She appeared to be an ordinary 14-year-old girl experiencing the growing pains of adolescence who did little to draw attention to herself on the grim south London estate she frequented.

Known as a likeable tomboy, she played football with the boys, excelled in French lessons and wrote long passages in her diary about her intense crush on a 19-year-old lad in the neighbourhood.

Yet one Friday night in October last year, a couple of weeks before her 15th birthday, she was to become a central figure in one of the most shocking crimes of recent times, which led to the sadistic killing of a stranger.

David Morley, 38, a barman sitting on a bench along the South Bank, central London, was beaten to death in a perverse gang killing, in which the teenage girl, who cannot be identified for legal reasons, kicked his head "like a football" and filmed the savage attack on her mobile phone.

Rejected by her alcoholic mother at the age of seven, she spent a lonely, ruptured childhood shunting between relatives' homes until she was taken into foster care in May last year.

Her unravelling appears to have been triggered by her friendship with a group of older male youths on the Ethelred housing estate in Kennington, south London, which began a year before the death of Mr Morley. The sudden transformation was noticed by neighbours who said she would look "spaced out", appeared to be smoking cannabis and was increasingly scruffy in appearance.

The posse of four youths were this week convicted of Mr Morley's manslaughter and face a lengthy jail sentence. They were described at the Old Bailey as inflicting random violence on strangers for thrills, triggered by code words and recorded on mobile phones to replay for their pleasure.

When the aunt with whom she was staying on the estate in Kennington fell seriously ill last May, she had been put into a foster home in South Norwood, despite attempts by social services to keep her in her family circle.

The months leading up to the killing in October were settled, according to an independent review by Barnet social services. She was doing better at school, was not in trouble with the police and showed no signs of criminal aggression, although she was occasionally rude to teachers at her school in south London and complained of the tedium of lessons in her diary.

She played football with local boys every Saturday near St Thomas' Hospital, and was one of the few white girls who had bridged the divide between the black and white communities on the estate. Yet those who knew her felt something was wrong.

☆ ☆ ☆ ☆

* _WORK TO COMPLETE_:
a: According to the article on the South Bank killing, at what age was the girl rejected by her mother?
b: Continue the article on the South Bank killing, picking up after its final sentence.

Items from a data source
☆ ☆ ☆ ☆

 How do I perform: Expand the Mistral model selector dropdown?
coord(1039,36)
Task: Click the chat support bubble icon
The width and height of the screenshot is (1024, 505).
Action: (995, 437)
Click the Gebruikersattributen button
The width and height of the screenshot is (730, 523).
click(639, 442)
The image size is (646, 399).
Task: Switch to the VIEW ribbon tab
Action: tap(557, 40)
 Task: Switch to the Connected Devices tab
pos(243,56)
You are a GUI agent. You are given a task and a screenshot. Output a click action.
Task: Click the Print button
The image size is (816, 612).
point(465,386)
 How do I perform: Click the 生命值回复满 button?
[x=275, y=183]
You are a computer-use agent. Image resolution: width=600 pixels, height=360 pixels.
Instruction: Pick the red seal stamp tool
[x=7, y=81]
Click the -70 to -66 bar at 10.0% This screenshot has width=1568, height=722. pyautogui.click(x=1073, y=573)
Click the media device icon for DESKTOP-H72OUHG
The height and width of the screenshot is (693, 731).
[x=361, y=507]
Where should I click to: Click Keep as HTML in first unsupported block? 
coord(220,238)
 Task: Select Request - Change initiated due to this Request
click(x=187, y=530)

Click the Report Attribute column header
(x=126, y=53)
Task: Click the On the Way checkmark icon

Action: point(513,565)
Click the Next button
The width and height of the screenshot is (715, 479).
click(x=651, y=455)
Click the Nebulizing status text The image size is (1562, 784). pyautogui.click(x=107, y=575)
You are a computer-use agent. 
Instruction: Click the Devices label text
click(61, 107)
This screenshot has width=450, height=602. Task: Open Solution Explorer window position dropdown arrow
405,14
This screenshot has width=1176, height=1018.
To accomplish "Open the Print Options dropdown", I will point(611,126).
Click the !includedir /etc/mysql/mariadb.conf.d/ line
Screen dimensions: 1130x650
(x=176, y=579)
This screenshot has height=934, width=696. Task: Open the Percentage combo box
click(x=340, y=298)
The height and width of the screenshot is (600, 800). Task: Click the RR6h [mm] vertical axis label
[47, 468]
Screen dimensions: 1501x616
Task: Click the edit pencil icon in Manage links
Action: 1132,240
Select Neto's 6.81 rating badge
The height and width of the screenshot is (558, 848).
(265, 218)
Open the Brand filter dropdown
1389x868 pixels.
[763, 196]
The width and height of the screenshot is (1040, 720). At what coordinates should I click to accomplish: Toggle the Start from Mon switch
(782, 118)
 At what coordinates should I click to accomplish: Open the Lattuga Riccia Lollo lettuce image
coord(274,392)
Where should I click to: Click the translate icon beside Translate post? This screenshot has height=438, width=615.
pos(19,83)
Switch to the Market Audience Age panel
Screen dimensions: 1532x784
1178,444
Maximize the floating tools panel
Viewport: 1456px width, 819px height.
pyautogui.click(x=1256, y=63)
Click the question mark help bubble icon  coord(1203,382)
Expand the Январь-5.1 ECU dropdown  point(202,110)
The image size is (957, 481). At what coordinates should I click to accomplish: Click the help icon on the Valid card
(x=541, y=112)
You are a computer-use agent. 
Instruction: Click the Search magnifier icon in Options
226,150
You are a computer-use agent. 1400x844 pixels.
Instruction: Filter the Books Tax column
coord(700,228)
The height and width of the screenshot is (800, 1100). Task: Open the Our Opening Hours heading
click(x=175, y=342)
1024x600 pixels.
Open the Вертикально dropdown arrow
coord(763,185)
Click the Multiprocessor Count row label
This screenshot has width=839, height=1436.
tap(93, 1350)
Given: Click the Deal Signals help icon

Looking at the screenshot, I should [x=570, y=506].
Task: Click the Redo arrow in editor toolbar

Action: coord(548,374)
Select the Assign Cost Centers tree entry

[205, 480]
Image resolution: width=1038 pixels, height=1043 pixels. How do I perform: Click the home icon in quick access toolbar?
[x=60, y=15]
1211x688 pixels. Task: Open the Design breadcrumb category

☆ ☆ ☆ ☆

* _NUMBERED ANSWERS_:
a: At the age of seven.

b:
A resident said: "She would go into the youth centre on the estate, where mostly black children go. She'd pop her head round the door, buy sweets and talk to Reece Sargeant (another convicted gang member). She was always polite. But then suddenly, I would say hello to her and she wouldn't answer back. It was if she hadn't heard me. She looked completely spaced out."

She developed a crush on Barry Lee, an older boy who was acquitted at the Old Bailey, writing of him fondly in her diary and drawing love hearts by his name, but her feelings remained unrequited.

A source said her first serious boyfriend was a black 17-year-old gang member on the estate who often initiated the violence in their "happy slap" sprees by punching strangers in the face. She spoke in a "south London Caribbean" accent to mimic the boys and was keen to fit in, according to Mr Hamlyn.

At one point, her foster parents asked social workers what to do if she asked to spend the night out at a friend's house, which suggests that she may have been doing "all-niters" by this stage, in which the gang went on sprees of violent attacks overnight.

Her appearances at court in the past year have been largely unaccompanied by family members. Her sister was still in Ireland, her mother is said still to have addiction problems, and her foster family, who were "incredibly distressed" by the news, have distanced themselves from her to protect their two children.

On the day of the crime, she changed out of her school uniform, took the bus from South Norwood back to her aunt's flat on the estate and went on a "happy slap" spree that would change her life forever. In the early hours of Saturday morning, she sat and drank Panda Pops at Lee's home and then ambled home.

Little did she know that on her 15th birthday, she would be making the first of her many appearances at the Old Bailey.